§ SHORT EXERCISE
Rewrite the rows starting at the line that contains "Click the ? help icon on chart" and ending after the line that contains "(x=675, y=80)", replacing "chart" with "graph" and leaving everything else unchanged. Leave out the pictures and give only those lines.

§ ENTRIES PROVIDED
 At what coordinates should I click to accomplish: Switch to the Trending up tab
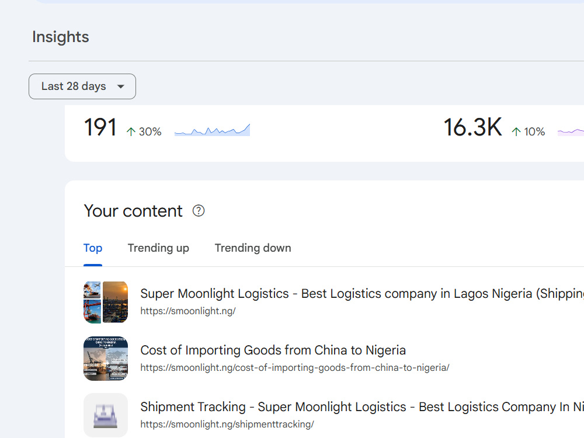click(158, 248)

...

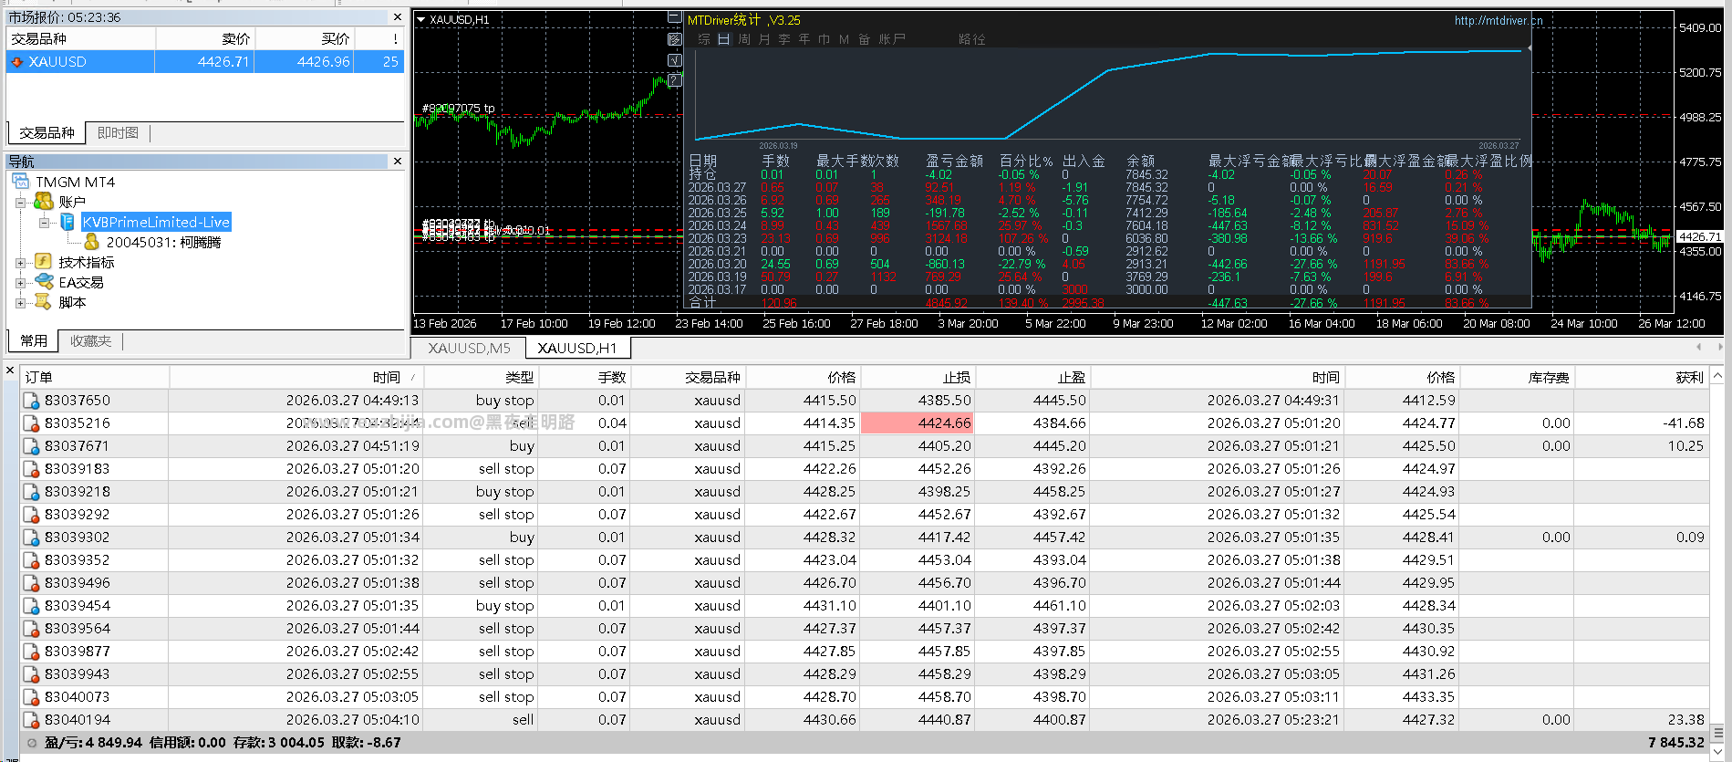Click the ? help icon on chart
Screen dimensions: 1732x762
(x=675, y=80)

§ SOLVED EXERCISE
Click the ? help icon on graph
Screen dimensions: 1732x762
(x=675, y=80)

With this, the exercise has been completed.